Is there a word meaning between dream and nightmare? Do you ever semi-wake-up while dreaming, know you are dreaming and want to get out of the dream - only to go back to sleep and still be in the same dream?
That is what happened to me last night. The dream wasn't the wake up, heart pounding, terror of a true nightmare. It was more a constant agonizing attempt to defend myself and my work. Each time I was conscious enough to know it was a dream, I thought, "I've got to quit dreaming this."
When I do remember dreams, I try to analyze them to the extent of meaning, why I dreamed such and whether or not the dream was a clue to something going on in my waking hours. I think last night's dream was inspired by something I read online about the changes in today's workplace - how 'older' workers can't keep up, therefore can't find jobs.
My forty plus paid working years were spent in offices as a bookkeeper/secretary/office manager/receptionist. In last night's dream, I was the older, most recently hired, bookkeeper and my much younger CFO boss was bawling me out (chastising is too polite a word) because he couldn't close the books for the year because I hadn't done my job right.
I knew I had done exactly as the person who trained me had told me to do. Trying to tell the CFO that was futile. When I suggested all we had to do was make some journal entries, he said we couldn't do that and sent me back to go over my work and correct it. When I asked the woman who trained me for some guidance, she not only wouldn't help, she made fun of me in front of the other office personnel (as if it wasn't bad enough to be on the edge of being fired).

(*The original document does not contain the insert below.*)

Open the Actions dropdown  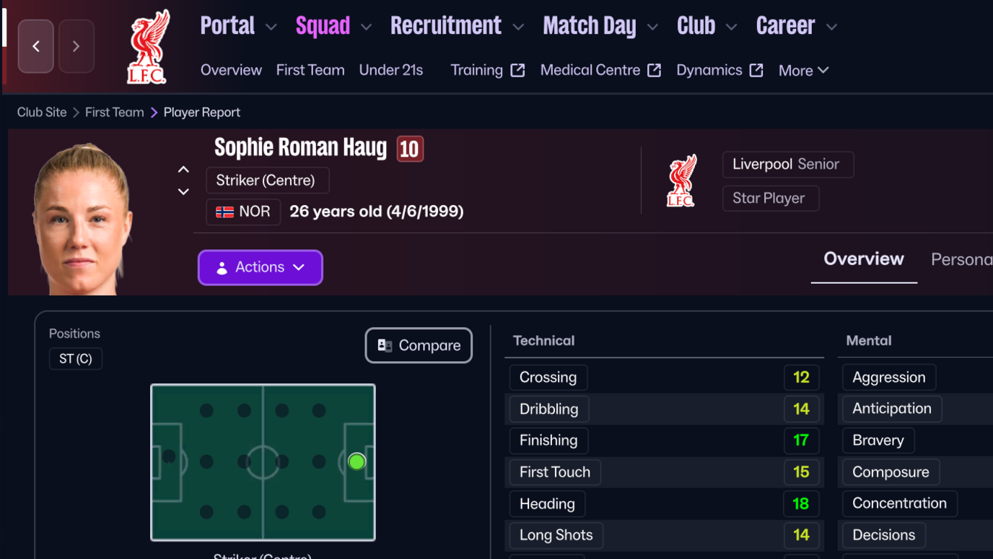pos(260,267)
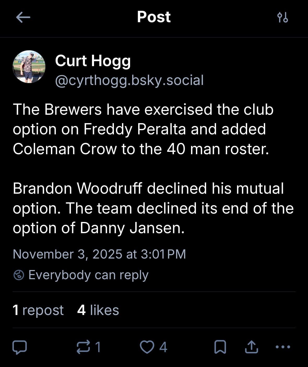The image size is (308, 367).
Task: Click the "Everybody can reply" label
Action: coord(88,275)
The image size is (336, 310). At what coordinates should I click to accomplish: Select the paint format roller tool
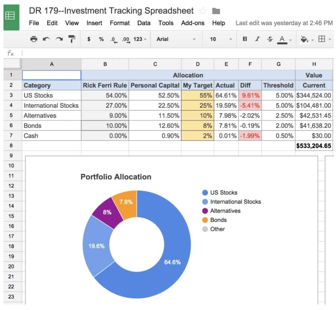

I suppose this could just be termed a 'bad' dream. My Grandma Lynam used to say, "Don't tell your bad dreams before breakfast or they will come true". I have had my breakfast, so I needn't worry.
As to what the dream means? I don't plan to go back to work, although I wouldn't mind having a part-time bookkeeping job. I have already broken ties with the woman in the dream who made fun of me. The biggest question remaining from this dream is, "Has the workplace changed so much that everyone is only concerned with herself?" Are people so afraid of losing their own jobs that they won't help another newly hired?
I often find myself grateful for having lived my life in the years I have lived it. I worry about the future of our world and what my grandchildrens' lives will be like. There is some comfort in knowing that every generation has also worried about the future for their descendants. And there is a lot of comfort in knowing it was just a dream.